Sobre humor, histeria, tristeza e palavras de baixo calão

— Ask me the secret of comedy.
— What is the secret of…
— Timing!

(Eric Idle, em seu livro Road To Mars)

Fazer humor (ou pelo menos tentar, que é o que eu faço) é chapinhar num terreno bastante perigoso. Você está no alto de um minarete. De um lado, o Abismo da Histeria, do outro, a Garganta do Ridículo. Lá embaixo, o Monstro da Tristeza, que foi o que o fez subir até aqui, pra começo de conversa. Qualquer passo em falso o fará escorregar ou para a histeria ou para o ridículo. Em ambos os casos, será devorado pela tristeza.
Falava sobre isso com a Fer no fim-de-semana, depois de assistirmos Kung Pow. Quem já viu o filme sabe: as cenas mais caras, aquelas que envolvem os efeitos especiais mais sofisticados, são justamente as que não têm graça alguma. O bebê lutando, depois aquela luta com a vaca, e a cena da língua no final: quem ri disso? Parece que Stevie Oedekerk, o idealizador, roteirista e diretor do filme, ficou inseguro com o que tinha nas mãos e resolveu enfiar umas cenas que sublinhassem que o filme é puro non sense. Não precisava: tais cenas parecem golpes de um desesperado, um palhaço que, com medo de que a audiência não ria das piadas de sempre, de repente bota o pau pra fora e o chacoalha para a platéia. É ridículo, é histérico. E, acima de tudo, é triste.
Ter a medida exata do humor deve ser a arte mais refinada que existe, e é por isso que eu cultuo Monty Python. É obrigação de qualquer um que pense em fazer humor (desde o despretensioso palhaço da turma, no estilo Chandler Bing, até o comediante profissional que ganha montes de dinheiro, como Matthew Perry) buscar o exemplo do sexteto britânico. Nada (ou quase nada) do que os Pythons fizeram saía da medida. Eles conseguiram, por anos, equilibrarem-se lá no alto do minarete (aliás, o que Eric Idle aprendeu no Monty Python serviu para que ele escrevesse Road To Mars, um ensaio primoroso sobre o humor e sua estreita relação com a melancolia).
Nessa conversa com a Fer, acabei me lembrando das coisas que escrevo aqui. Disse a ela que há gente que acha minha sátira bíblica engraçada por causa dos palavrões. Não acreditam? Pois vejam:

Uhauahauahuah!!!! Dá até gosto de ler passagem bíblicas com palavrões!!!! uuahauahuahauah!!!

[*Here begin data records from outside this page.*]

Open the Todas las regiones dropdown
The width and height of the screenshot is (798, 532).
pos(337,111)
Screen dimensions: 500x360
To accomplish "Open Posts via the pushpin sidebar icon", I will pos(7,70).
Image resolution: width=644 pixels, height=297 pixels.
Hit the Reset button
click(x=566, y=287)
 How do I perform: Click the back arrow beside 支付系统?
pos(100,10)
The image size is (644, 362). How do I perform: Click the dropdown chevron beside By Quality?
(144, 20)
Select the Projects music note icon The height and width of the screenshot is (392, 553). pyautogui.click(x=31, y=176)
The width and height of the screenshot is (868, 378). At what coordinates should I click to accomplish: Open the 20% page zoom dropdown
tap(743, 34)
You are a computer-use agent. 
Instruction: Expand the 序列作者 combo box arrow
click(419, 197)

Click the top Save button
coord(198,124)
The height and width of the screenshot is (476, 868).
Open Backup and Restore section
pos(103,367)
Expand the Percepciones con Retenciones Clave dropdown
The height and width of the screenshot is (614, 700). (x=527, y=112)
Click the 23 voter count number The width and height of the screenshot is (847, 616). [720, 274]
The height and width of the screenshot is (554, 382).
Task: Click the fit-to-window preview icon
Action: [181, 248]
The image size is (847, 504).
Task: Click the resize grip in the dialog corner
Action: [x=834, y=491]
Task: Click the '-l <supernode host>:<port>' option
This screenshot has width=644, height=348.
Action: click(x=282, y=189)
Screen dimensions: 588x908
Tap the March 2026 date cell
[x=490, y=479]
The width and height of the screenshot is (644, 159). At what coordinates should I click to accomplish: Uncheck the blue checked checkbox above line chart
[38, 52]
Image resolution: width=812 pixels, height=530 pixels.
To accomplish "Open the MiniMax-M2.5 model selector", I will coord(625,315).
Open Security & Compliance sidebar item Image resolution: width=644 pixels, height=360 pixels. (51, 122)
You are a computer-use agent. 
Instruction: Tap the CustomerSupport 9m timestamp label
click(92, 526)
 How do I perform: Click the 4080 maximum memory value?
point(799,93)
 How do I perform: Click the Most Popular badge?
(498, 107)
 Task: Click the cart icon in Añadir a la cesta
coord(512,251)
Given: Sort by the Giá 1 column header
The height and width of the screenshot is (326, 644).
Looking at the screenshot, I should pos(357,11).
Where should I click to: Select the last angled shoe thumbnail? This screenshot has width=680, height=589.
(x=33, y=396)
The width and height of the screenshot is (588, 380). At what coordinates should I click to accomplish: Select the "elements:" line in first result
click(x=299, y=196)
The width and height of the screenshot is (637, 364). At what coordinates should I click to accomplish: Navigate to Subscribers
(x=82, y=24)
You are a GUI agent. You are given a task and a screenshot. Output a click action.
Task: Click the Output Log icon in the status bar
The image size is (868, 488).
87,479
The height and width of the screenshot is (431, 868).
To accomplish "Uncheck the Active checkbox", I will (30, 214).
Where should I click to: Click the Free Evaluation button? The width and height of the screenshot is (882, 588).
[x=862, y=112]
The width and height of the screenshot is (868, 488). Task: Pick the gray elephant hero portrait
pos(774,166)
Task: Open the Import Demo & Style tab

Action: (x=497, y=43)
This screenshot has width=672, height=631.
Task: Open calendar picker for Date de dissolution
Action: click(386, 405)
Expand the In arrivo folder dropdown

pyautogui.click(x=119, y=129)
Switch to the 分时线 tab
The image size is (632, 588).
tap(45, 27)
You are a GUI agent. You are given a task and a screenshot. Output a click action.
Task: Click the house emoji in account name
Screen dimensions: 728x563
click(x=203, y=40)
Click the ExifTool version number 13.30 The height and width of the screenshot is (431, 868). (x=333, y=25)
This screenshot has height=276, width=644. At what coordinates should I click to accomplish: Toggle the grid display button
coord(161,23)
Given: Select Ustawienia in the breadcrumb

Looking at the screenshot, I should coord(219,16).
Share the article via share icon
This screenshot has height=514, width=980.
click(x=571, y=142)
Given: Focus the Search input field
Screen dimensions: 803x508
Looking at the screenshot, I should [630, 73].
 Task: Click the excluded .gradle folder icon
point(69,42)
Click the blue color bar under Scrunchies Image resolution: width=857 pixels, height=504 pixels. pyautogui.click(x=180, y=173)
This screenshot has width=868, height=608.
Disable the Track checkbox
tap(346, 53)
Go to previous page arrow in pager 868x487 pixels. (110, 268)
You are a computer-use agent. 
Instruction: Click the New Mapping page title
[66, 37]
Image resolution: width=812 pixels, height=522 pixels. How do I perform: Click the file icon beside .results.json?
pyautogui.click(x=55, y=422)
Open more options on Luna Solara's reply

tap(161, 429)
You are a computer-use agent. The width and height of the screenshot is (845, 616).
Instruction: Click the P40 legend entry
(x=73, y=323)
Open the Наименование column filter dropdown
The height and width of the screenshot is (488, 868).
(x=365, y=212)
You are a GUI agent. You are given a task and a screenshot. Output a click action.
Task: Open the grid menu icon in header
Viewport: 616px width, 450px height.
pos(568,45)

Esse foi um comentário feito pela Eudora na minha versão do primeiro capítulo do livro de Rute (notaram as risadas histéricas? Coincidência?). E no último capítulo, um tal Phillipe comentou o seguinte:

Poha [sic], cade os palavroes? Isso aqui antigamente era mais engracado…

Muito bem: alguém pode me explicar o que há de tão engraçado num palavrão? Eu fui criado numa família baiana. Portanto, quando ainda bebê, as primeiras palavras que falei foram “mamãe”, “papai” e “porra”. Não escrevo palavrões para chocar, nem por achá-los engraçados: eles fazem parte do meu vocabulário cotidiano desde sempre. Tenho, porém, tentado maneirar nas palavras ditas “de baixo calão”, justamente para afugentar pessoas como o Phillipe, que dão risinhos nervosos sempre que lêem ou ouvem “caralho”, “puta que pariu”, “vai tomar no cu”, “boceta”, e outros menos cotados.
Oras, faça-me o favor, qual a graça? Os palavrões fazem parte do vocabulário humano há séculos, e eu aposto que até mesmo os grandes heróis bíblicos soltavam um “puta que pariu” nos dois momentos que justificam qualquer palavrão: a relação sexual e a topada com o dedão do pé. Lembro-me de pelo menos um exemplo: em I Samuel 20:30 (o próximo livro a passar por aqui, aliás) o rei Saul, irado com seu filho Jônatas, o chama de “Filho da perversa em rebeldia” (a Bíblia na Linguagem de Hoje traz “filho de uma mulher à toa”). Deve ser o exemplo mais antigo (Saul reinou de 1.065 a 1.025 a.C.) do sempre popular “filho da puta”.
Não estou dizendo que eu tenha a medida exata do humor (não tenho medida alguma, infelizmente), apenas que reconheço que o ideal é obtê-la, e me esforço para isso. De resto, uma dica para o Phillipe e outras pessoas cujo senso de humor alcança apenas a escatologia: conheçam Monty Python. Por favor.

41 comments

  1. puxa, me deu vontade de rever todos os filmes do monty. como eu amo!
    *
    ah, e lembro de uma professora de linguística da pós que dizia que em três situações a pessoa tende a falar na sua língua materna, não importa há quantos anos esteja em um país estrangeiro: na hora da topada com o dedão, quando está muito, muito doente, e na hora do orgasmo…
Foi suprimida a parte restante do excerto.